◆ TRY IT ◆
Restate exactly the lines of the entries below, beginning with the first and ending with the line that holds "This screenshot has height=443, width=839.". Pictures are not copied.

─── PROVIDED RECORDS ───

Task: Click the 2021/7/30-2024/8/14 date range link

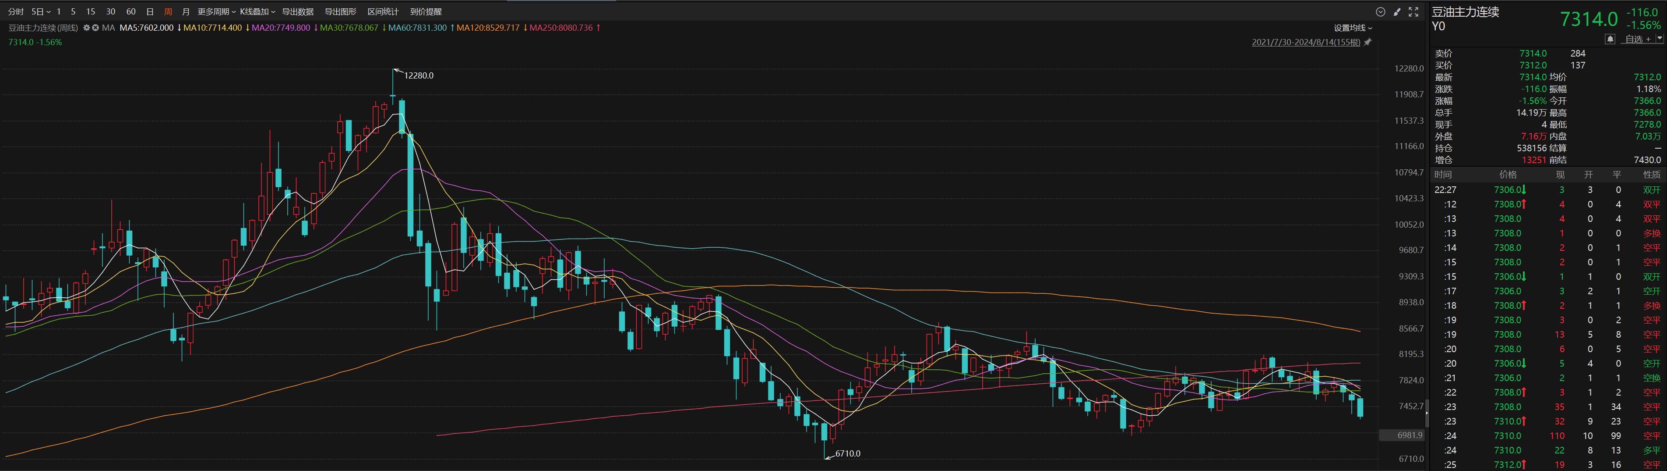Action: (1305, 43)
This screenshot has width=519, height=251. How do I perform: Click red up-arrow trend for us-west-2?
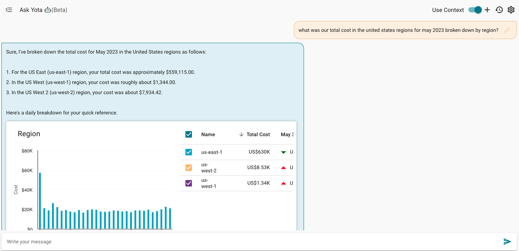point(283,168)
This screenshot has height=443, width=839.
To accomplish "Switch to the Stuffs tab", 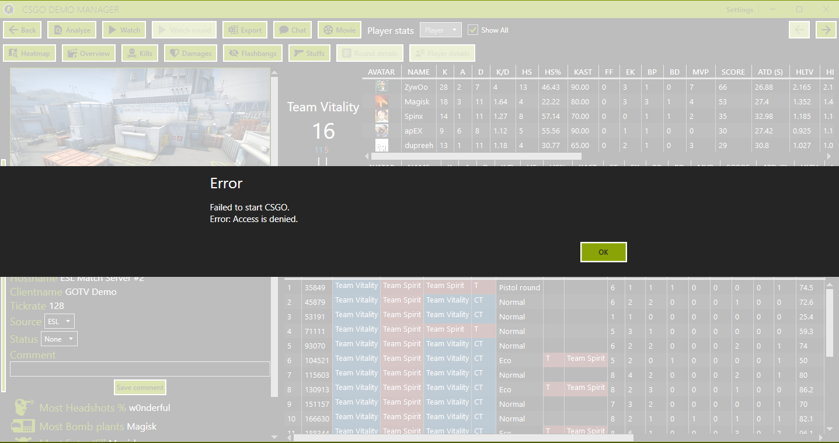I will coord(309,52).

───

◆ RESPONSE ◆
Task: Click the 2021/7/30-2024/8/14 date range link

Action: (1305, 43)
This screenshot has width=519, height=251. How do I perform: Click red up-arrow trend for us-west-2?
point(283,168)
This screenshot has height=443, width=839.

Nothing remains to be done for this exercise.